If you haven’t seen it yet, Sam Safron recently published Tests that sometimes fail. It’s well worth the read.
I think we’ve been doing an OK job at managing our test suite, though in the last 2-3 releases it does seem as if the CI server is less and less reliable, taking longer and longer to get to a passing state.
From the Mitigation Patterns section, we tend to take a Do Nothing approach, as in CI ignores the failure, we manually re-rerun the test (pipeline), and hope for the best. We also have tickets filed to investigate and fix flaky tests. Maybe sometimes, rarely, we delete a test that’s not adding value. Overall we’re still investing in the test suite and I don’t think it’s gotten away from us yet, though I do think we could do better.

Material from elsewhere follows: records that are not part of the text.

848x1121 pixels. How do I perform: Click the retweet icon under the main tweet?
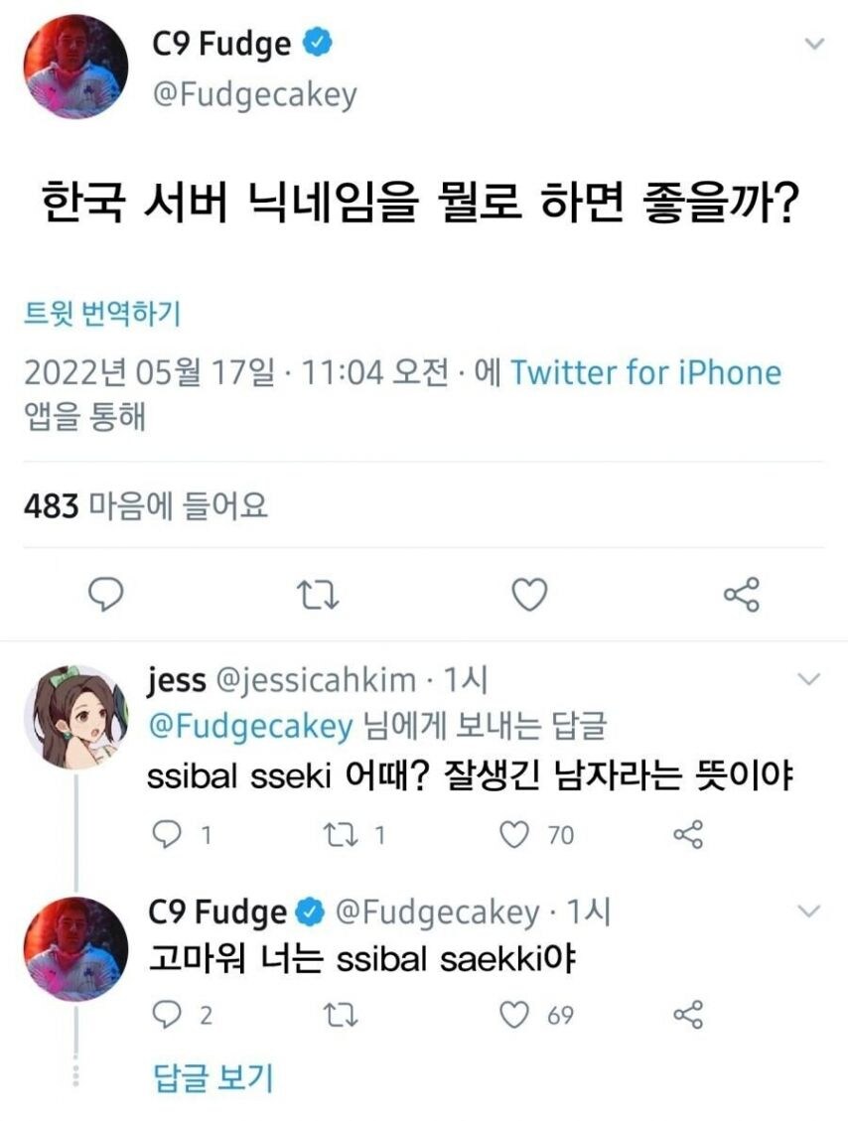tap(319, 594)
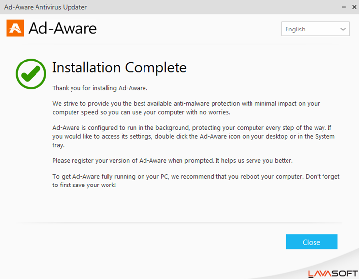
Task: Expand language list via chevron arrow
Action: [343, 29]
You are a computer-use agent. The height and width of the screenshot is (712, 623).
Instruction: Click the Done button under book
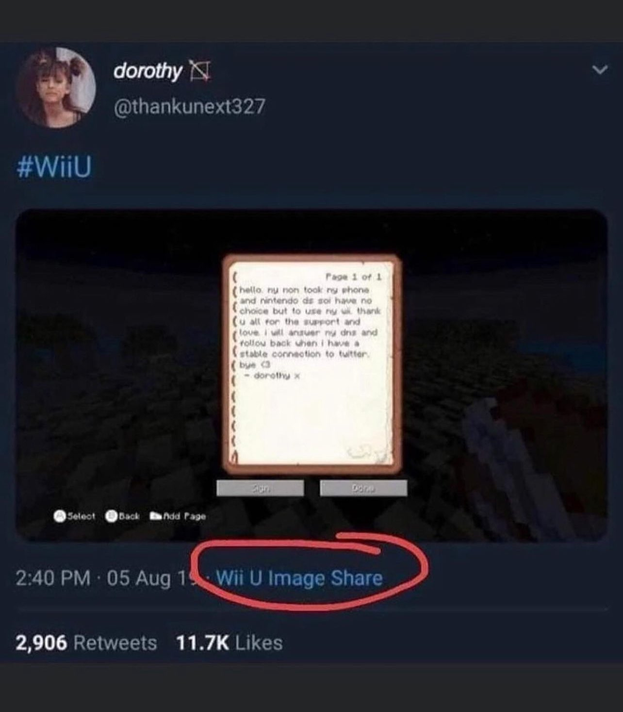pyautogui.click(x=363, y=488)
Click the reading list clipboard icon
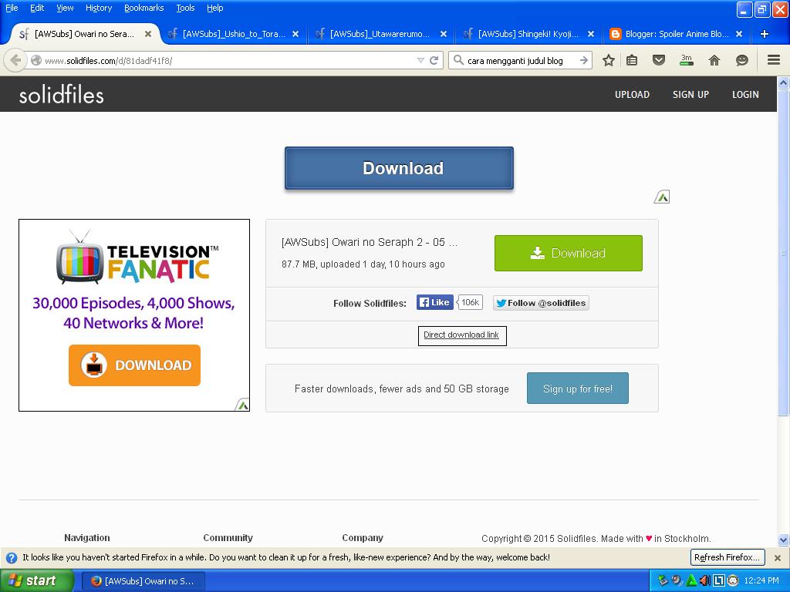Viewport: 790px width, 592px height. click(632, 60)
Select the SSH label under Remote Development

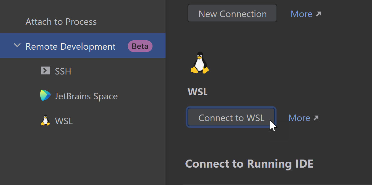point(63,71)
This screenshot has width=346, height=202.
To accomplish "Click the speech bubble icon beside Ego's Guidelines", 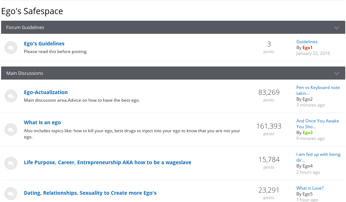I will click(11, 48).
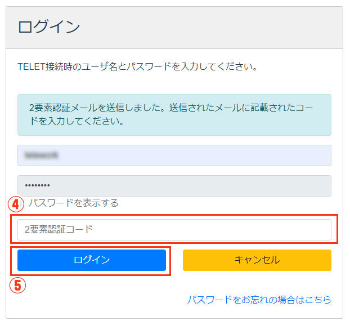Viewport: 350px width, 325px height.
Task: Click the red circled number 4 marker
Action: pyautogui.click(x=16, y=204)
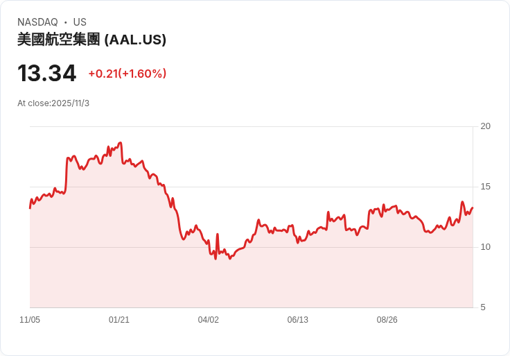Click the highest peak of price line
The height and width of the screenshot is (356, 510).
pos(121,143)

Running the test suite constantly is an interesting idea, when paired with the idea of quarantining and fixing flaky tests. I’m curious what the team thinks - would we want to try such an approach? Is it worth the overhead?

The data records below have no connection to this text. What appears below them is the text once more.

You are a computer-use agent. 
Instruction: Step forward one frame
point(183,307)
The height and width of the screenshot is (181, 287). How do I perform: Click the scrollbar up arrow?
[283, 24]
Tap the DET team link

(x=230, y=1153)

Perhaps a simpler start is adopting the practice of recording the root-cause of each flaky test in one place. I know I saw an analysis recently on a flaky contract test which was excellent and informative, though tucked away in a Jira comment. I’d propose we follow Sam’s advice and we start collecting what we find as the cause of each flaky test we encounter here in this thread. If we start noticing patterns we could compile what we find into a knowledge-base in the wiki later.